Pada akhir Ayat ini Allah mengancam orang-orang kafir yang tidak percaya akan hari Kiamat, hari pembalasan, dan adanya surga dan neraka. Allah menegaskan bahwa orang-orang kafir itu benar-benar akan mengalami hari Kiamat. Mereka akan menyaksikan sendiri perbuatan-perbuatan jahat yang pernah mereka kerjakan.

Kemudian Allah menimbang semua yang pernah mereka perbuat dan memberikan balasan yang setimpal bagi perbuatan jahat yang telah mereka kerjakan itu dengan azab yang berat di dalam neraka.

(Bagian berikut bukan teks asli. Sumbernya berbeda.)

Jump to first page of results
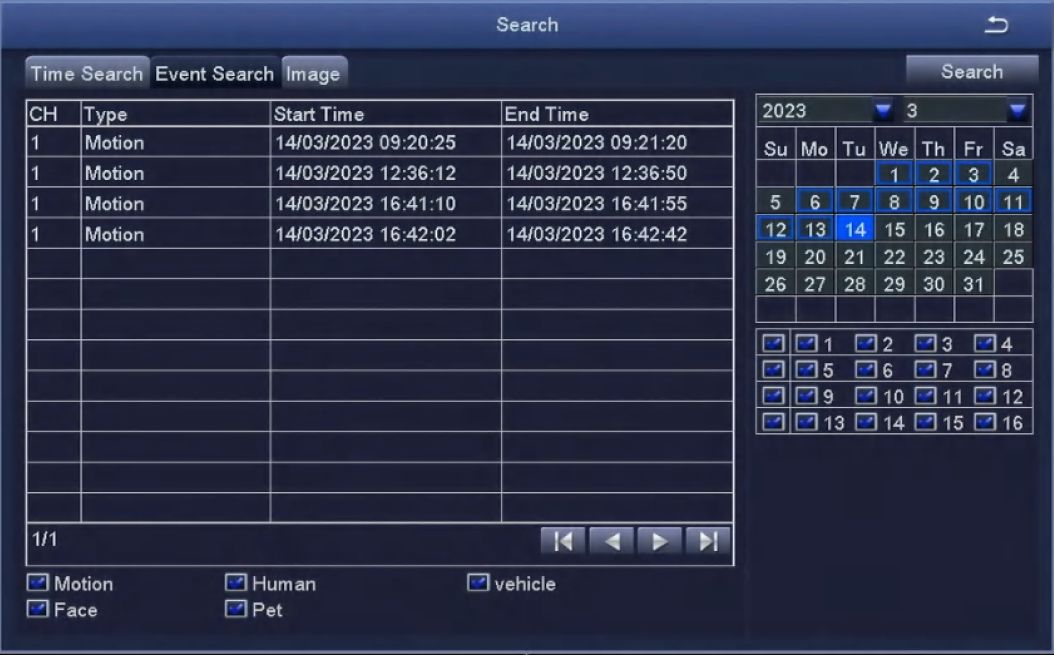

Tafsir Quraish Shihab: Kami bersumpah, jika orang seperti itu Kami beri kesenangan setelah ditimpa kesusahan yang berat, sebagai wujud kebaikan Kami, ia pasti akan mengatakan, “Kesenangan yang aku dapatkan ini memang hakku, dan aku tidak yakin bahwa hari kiamat akan datang. Seandainyapun aku dikembalikan kepada Tuhan, aku pasti mendapatkan kesudahan yang sangat baik.”

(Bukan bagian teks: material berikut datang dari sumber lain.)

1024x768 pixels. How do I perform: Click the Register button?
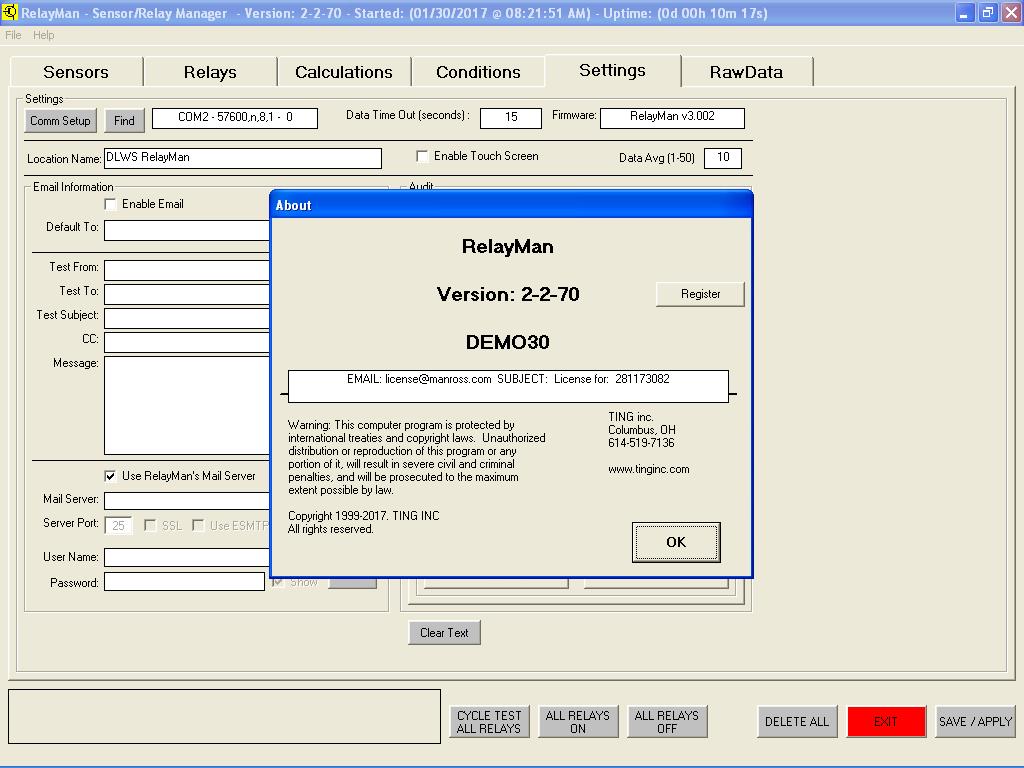pyautogui.click(x=700, y=294)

Baca Juga:  Surah Qaf Ayat 41-45; Terjemahan dan Tafsir Al-Qur'an

Pada hari kiamat, Kami benar-benar akan mengganjar orang-orang kafir sesuai dengan amal perbuatannya, dan benar-benar akan membuat mereka merasakan azab kejam yang bertumpuk-tumpuk.

Surah Fussilat Ayat 51
وَإِذَآ أَنۡعَمۡنَا عَلَى ٱلۡإِنسَٰنِ أَعۡرَضَ وَنَـَٔا بِجَانِبِهِۦ وَإِذَا مَسَّهُ ٱلشَّرُّ فَذُو دُعَآءٍ عَرِيضٍ

Terjemahan: Dan apabila Kami memberikan nikmat kepada manusia, ia berpaling dan menjauhkan diri; tetapi apabila ia ditimpa malapetaka, maka ia banyak berdoa.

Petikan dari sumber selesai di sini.